Ultimately, the one thing that the human soul longs for most deeply is: To be fully known and truly loved. All other desires like purpose, authenticity, peace, truth, hope, joy all stem from or lead back to this core need. Being fully known and truly loved means someone sees every part of who we are, with all our imperfections, fears, and dreams, and yet embraces us completely. It's the deepest validation, belonging, and security we can ever experience, satisfying the profoundest longing of the human heart.

I had to step back as I realized what I just read and how I got there. It was a moment of irony. Could it be that AI - one of the most innovative discoveries of our lifetime - identified one of the greatest and most rudimentary dilemmas of humanity? A machine, it appeared, had articulated why we find ourselves at such a cultural moment of unparalleled innovation along with a growing sense of human despair.

We are at a unique point in history, a "cultural moment—a bizarre time of juxtaposition," as articulated by John Mark Comer on his podcast. It’s era defined by the convergence of seemingly disparate events and marked by a time of profound contrast. 

Historic levels of digital connectivity parallel a rise of disconnection, loneliness, and despair.

A new cultural fluidity of evolving gender identities and flexible social norms stir strong backlashes over historic claims of rights and norms.

I understand, for some, this "moment" is instead something much less dire. It is simply a moment where life unfolds and continues as it always has. However, what if this moment signifies more than just a fleeting series of advancing and contrasting events?

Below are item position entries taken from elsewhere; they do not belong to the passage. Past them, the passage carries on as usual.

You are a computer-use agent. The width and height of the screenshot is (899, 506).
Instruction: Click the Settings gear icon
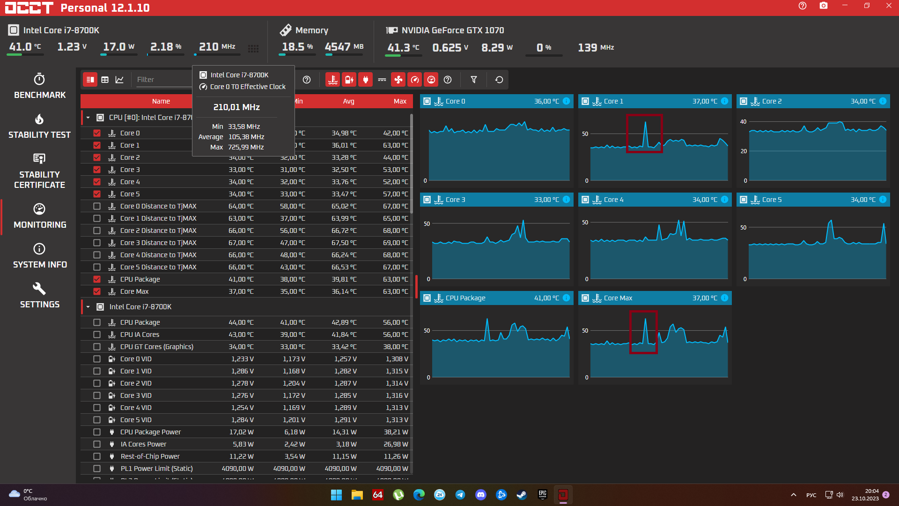[39, 289]
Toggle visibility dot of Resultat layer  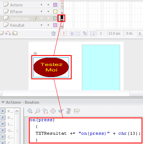[41, 25]
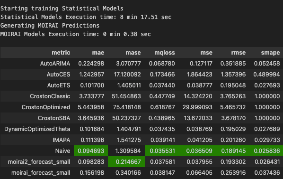Image resolution: width=283 pixels, height=179 pixels.
Task: Select the DynamicOptimizedTheta row label
Action: (x=37, y=129)
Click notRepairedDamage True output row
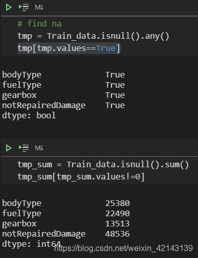Viewport: 198px width, 258px height. pos(63,106)
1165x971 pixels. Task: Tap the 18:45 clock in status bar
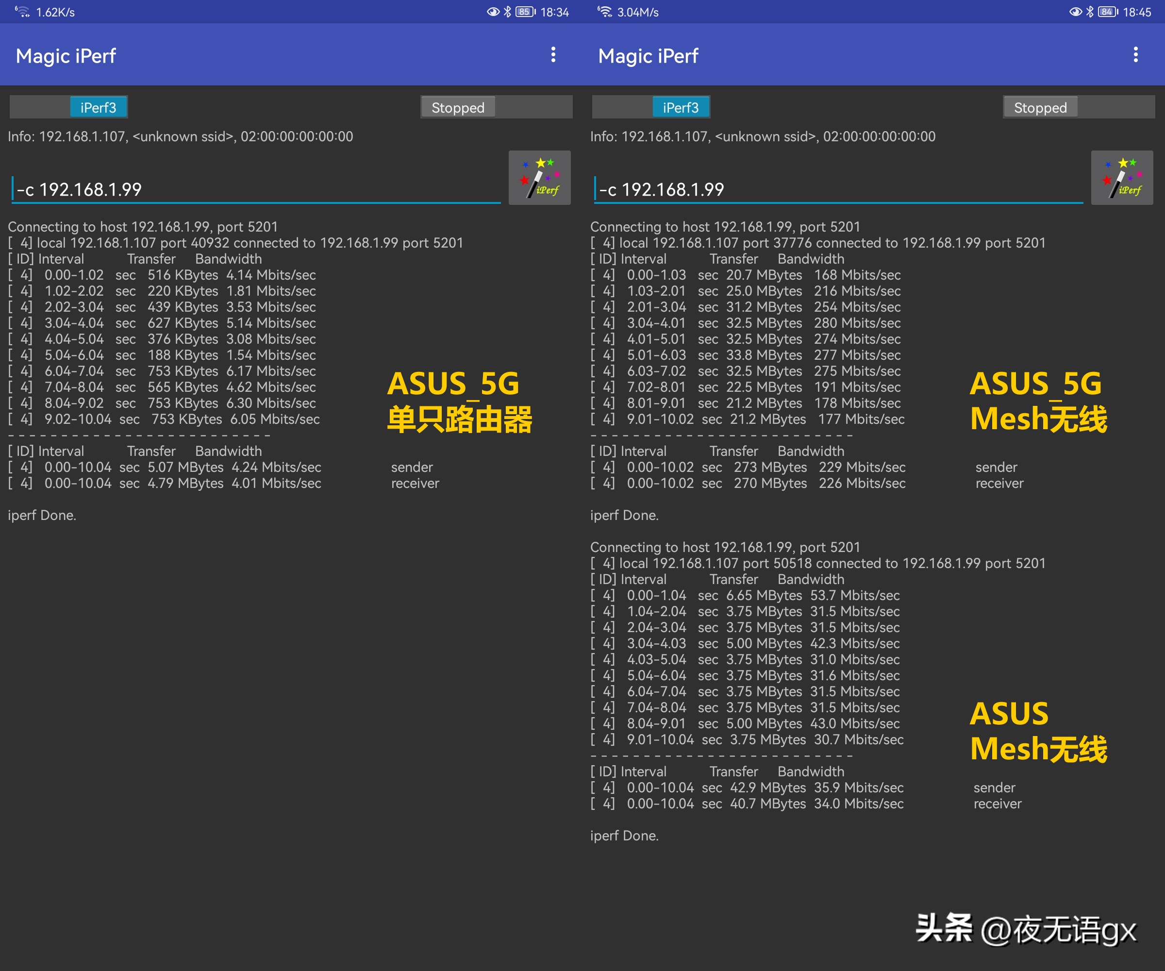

Why, despite all this progress and innovation, does humanity not seem to be in a better state? Why does it all still feel so woefully empty? 

What if this reality presents us with a responsibility to delve into these contrasting events, prompting us to ask a new and perhaps deeper question? 

Victor Frankl in his bestselling book Man’s Search For Meaning cited two revealing studies that - not surprisingly - align with ChatGPT. One was a public poll in France that showed 89 percent of the people polled admitted that man needs something to live for, a purpose greater than themselves. A second study he cited of 7,948 students at 48 colleges by John Hopkins University revealed nearly the same. They were asked what they considered “very important”, 16 percent checked “making a lot of money”; 78 percent said their goal was “finding a purpose and meaning to my life.”

What if our constant pursuit of innovation and progress, rather than inspiring wonder and creating soulful connection, is actually separating us from an unknown longing to be truly known and truly loved? 

For many, this swift, intense interplay of progress and regress is seen as an inevitable result of our human evolution. In practice, it is the only way true discovery and radical breakthroughs can happen. However, it's clear that our current cultural challenges won’t be answered by this ongoing experiment. More progress isn’t the answer. 

What if, in our super modern world where hope often feels out of reach and despair is common, an ancient book and a profound idea can shed light on what ChatGPT and Victor Frankl are getting at? The Bible consistently talks about God's desire for a relationship with us, a longing to be known and loved so that he can in turn know and love us. 

Our relentless pursuit of constant change and true innovation may well reflect a profound, yet undiscovered inner yearning: a mirror of the intended two-way connection between God and people. Perhaps the intensity with which we chase external goals of development and discovery stems from our inability to resolve an inherent, unspoken dilemma within humanity.

Could the Bible, in a world shaped by AI, force us to confront and even understand the complexities of the world and our place in it? Could God use AI - a hyper advanced technological tool - to draw our attention to Him and reveal to us the ancient truth of what we truly yearn for? Is it, as ChatGPT quickly summarized, really that simple? 

Ultimately, the one thing that the human soul longs for most deeply is: To be fully known and truly loved.